Abstract
In plants, the vegetative to reproductive phase transition (termed bolting in Arabidopsis) generally precedes age‐dependent leaf senescence (LS). Many studies describe a temporal link between bolting time and LS, as plants that bolt early, senesce early, and plants that bolt late, senesce late. The molecular mechanisms underlying this relationship are unknown and are potentially agriculturally important, as they may allow for the development of crops that can overcome early LS caused by stress‐related early‐phase transition. We hypothesized that leaf gene expression changes occurring in synchrony with bolting were regulating LS. ARABIDOPSIS TRITHORAX (ATX) enzymes are general methyltransferases that regulate the adult vegetative to reproductive phase transition. We generated an atx1, atx3, and atx4 (atx1,3,4) triple T‐DNA insertion mutant that displays both early bolting and early LS. This mutant was used in an RNA‐seq time‐series experiment to identify gene expression changes in rosette leaves that are likely associated with bolting. By comparing the early bolting mutant to vegetative WT plants of the same age, we were able to generate a list of differentially expressed genes (DEGs) that change expression with bolting as the plants age. We trimmed the list by intersection with publicly available WT datasets, which removed genes from our DEG list that were atx1,3,4 specific. The resulting 398 bolting‐associated genes (BAGs) are differentially expressed in a mature rosette leaf at bolting. The BAG list contains many well‐characterized LS regulators (ORE1, WRKY45, NAP, WRKY28), and GO analysis revealed enrichment for LS and LS‐related processes. These bolting‐associated LS regulators may contribute to the temporal coupling of bolting time to LS.
Highlights
Leaf senescence (LS) is the sequential death of older leaves, one-by-one, as the plant matures, while whole plant senescence is the simultaneous death of all leaves at the end of the growing season in monocarpic species (Nooden et al, 1997)

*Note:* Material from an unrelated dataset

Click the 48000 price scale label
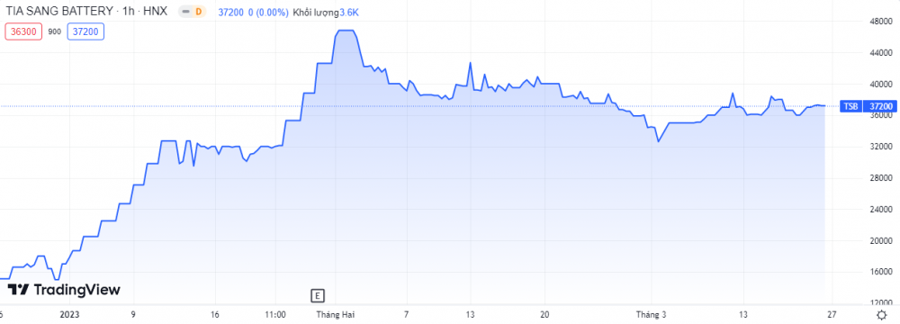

We have identified 398 bolting time-associated genes (BAGs) expressed in mature leaf 6 that change expression at the time of bolting. 202 of these BAGs are known to be associated with leaf senescence (LS) (Zhonghai Li et al, 2020)

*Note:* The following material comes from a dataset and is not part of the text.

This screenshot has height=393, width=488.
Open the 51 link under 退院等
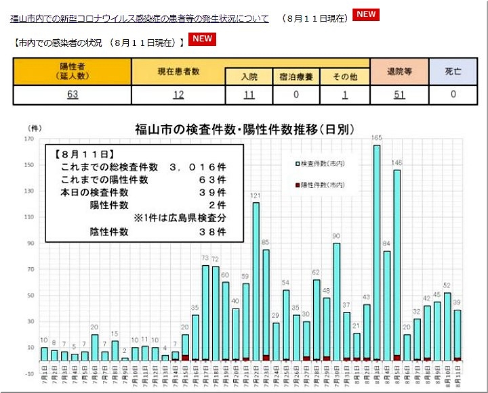click(x=399, y=95)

We identify a set of genes that change expression during bolting and dark-induced leaf senescence (DILS), but are not in the Leaf Senescence Database (LSD), meaning some may be novel early regulators of LS
Summary
Leaf senescence (LS) is the sequential death of older leaves, one-by-one, as the plant matures, while whole plant senescence is the simultaneous death of all leaves at the end of the growing season in monocarpic species (Nooden et al, 1997). A visual hallmark of LS is leaf yellowing, caused by chlorophyll degradation (Ougham et al, 2008; Tamary et al, 2019). During these processes, nitrogen (most commonly in the forms of nitrate, asparagine, and glutamine) and other macromolecules are recycled from dying leaves (sources) and relocated to growing tissues (sinks), including the reproductive organs (Havé et al, 2017). Histone Deacetyltransferase 6 (HDA6) regulates both flowering time and LS (Keqiang Wu, Lin Zhang, Changhe Zhou, Chun-Wei Yu, 2008). H3K9 acetylation via HAC1 (HISTONE ACETYLTRANSFERASE-1) promotes LS, and the transcription factor (TF) ERF022, a potential HAC1 target, positively regulates LS (Hinckley et al, 2019). Stress, defense, and LS signaling overlap and some TFs are known to bridge stress and LS signaling (SAG113, NAP, WRKY53) (Asad et al, 2019; Nir Sade, María del Mar Rubio-Wilhelmi, Kamolchanok Umnajkitikorn, 2018; Woo et al, 2013)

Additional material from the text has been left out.